Thursday, March 18, 2010

It Matters What We Call It

The Hastings Center, a bioethics and policy think tank, put out a news release today on a research study conducted by some of its people on bipolar disorder in children:
http://www.thehastingscenter.org/News/Detail.aspx?id=4567

The study reported the findings of a series of interdisciplinary workshops, and took a dim view of the recent tendency to liberally diagnose chaildren with behavioral problems as having bipolar disorder and treating them with powerful medications frequently used for adults. The report urges use of two newer diagnostic labels, Severe Mood Dysregulation (SMD) or Temper Dysregulation Disorder with Dysphoria (TDD). These, the investigators, say, really amount to "we don't know what causes this" and therefore tend to avoid prompting the use of unproven and potentially dangerous medications and other interventions.
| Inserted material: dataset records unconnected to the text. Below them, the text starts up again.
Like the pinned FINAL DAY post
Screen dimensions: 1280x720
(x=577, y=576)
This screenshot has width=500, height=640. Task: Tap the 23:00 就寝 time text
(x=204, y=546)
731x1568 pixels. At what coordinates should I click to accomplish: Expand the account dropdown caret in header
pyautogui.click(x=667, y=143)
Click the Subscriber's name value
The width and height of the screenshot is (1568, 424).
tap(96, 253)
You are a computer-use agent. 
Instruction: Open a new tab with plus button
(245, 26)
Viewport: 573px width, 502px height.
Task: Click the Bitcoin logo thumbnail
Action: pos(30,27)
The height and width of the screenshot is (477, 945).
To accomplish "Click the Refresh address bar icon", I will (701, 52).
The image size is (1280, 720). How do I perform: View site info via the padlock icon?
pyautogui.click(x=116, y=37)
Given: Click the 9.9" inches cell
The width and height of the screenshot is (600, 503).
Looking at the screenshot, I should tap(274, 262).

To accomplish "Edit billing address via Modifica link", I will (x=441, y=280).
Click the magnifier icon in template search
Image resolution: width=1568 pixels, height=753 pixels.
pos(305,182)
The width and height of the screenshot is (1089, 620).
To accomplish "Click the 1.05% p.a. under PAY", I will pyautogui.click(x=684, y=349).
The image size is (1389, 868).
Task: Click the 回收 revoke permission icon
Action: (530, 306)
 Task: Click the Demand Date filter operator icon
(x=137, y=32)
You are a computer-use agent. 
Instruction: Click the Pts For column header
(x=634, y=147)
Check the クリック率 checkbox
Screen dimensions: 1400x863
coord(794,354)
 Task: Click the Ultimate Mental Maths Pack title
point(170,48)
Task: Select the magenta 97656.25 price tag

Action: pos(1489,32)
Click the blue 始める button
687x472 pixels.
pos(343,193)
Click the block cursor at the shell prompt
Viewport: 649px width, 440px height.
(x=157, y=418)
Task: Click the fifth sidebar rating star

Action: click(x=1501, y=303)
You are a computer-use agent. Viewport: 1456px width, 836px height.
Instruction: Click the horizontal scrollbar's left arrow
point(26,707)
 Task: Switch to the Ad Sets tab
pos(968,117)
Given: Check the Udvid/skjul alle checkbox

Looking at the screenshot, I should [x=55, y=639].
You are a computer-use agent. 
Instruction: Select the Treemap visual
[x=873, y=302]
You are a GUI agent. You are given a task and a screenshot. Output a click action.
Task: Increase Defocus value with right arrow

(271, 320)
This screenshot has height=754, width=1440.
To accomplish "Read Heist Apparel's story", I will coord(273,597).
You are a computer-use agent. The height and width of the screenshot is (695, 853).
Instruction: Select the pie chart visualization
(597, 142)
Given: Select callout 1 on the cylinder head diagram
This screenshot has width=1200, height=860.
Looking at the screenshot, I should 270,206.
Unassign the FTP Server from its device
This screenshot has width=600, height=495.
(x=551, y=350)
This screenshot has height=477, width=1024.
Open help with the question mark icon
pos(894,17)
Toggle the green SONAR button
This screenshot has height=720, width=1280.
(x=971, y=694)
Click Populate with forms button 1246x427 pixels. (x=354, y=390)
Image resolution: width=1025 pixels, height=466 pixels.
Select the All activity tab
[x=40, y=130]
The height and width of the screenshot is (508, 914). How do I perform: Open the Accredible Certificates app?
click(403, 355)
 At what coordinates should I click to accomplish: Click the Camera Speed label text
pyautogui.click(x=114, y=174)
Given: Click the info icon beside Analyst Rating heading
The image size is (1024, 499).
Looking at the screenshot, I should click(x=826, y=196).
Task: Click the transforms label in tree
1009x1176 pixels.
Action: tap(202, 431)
In past posts I've noted the unholy alliance between drug industry marketing and a handful of academic psychiatrists who have been zealots for bipolar disorder in kids--such as: http://brodyhooked.blogspot.com/2009/03/lets-cut-dr-biederman-some-slack-just.html

The present report, however, notes an additional wrinkle that deserves comment: the workshop group universally agreed that “children and families can suffer terribly as a result of serious disturbances in children’s moods and behaviors,” and that these troubled children desperately need help. They also write, “It is a deeply regrettable feature of our current mental health and educational systems that some DSM diagnoses are better than others at getting children and families access to [needed] care and services.”

This, I think, is an excellent and underappreciated point. We often imagine that making a medical diagnosis is an objective, scientific, and completely apolitical exercise. In actuality, saying that somebody has disease X is almost always another way of saying, "I recommend that you treat this person in such-and-such a way." Often that amounts to a highly political statement, and in some environments, a very charged statement. (Witness the long fight over whether a group of sick veterans get to apply the term "Gulf War Syndrome" to whatever they have. We ought all of us to be able to agree, first, that these people have various illnesses; and second, that they deserve help for their illnesses. So just why, one might ask, does it become so very important exactly what this set of illnesses gets called? It is hard to avoid the answer that the issue is more political than scientific.)

If the problem exists for bodily illnesses, it exists in spades for mental illnesses. (And we can easily see why a group of vets would fight tooth and nail to establish the "reality" of Gulf War Syndrome if they thought that the only alternative diagnosis was, "it's all in your head.") Ideally, we should be ready to help people with all different sorts of mental illness at roughly a state of parity with our response to "physical" illness. In reality, we play favorites; those with some mental illnesses are seriously stigmatized and effectively denied good care, while those with some other mental illnesses get a variety of gains from the label they end up with.

So--take an illogical use of mental health diagnoses to create a set of winners and losers among those who end up with various different labels for whatever ails them, and then add the craziness of drug companies that want to market expensive drugs, regardless of what the evidence shows--and you have an especially toxic cauldron for causing harm to kids.

The impressive thing about media coverage of the zealot psychiatrists who drug these kids sometimes to death with multiple antipsychotic medications, is that each has the backing of a dedicated and vocal group of parents of their patients, who think they walk alongside God. Why? Because the psychiatrists agreed with the parents that their kids are indeed deeply disturbed, in ways that the parents did not cause and cannot understand. They then proceeded to try to help the kids, in however wrongheaded a way, with these drug cocktails--but one wonders if what made them heroes was not the "heroic" drug therapy so much as the simple, compassionate act of taking the parents seriously.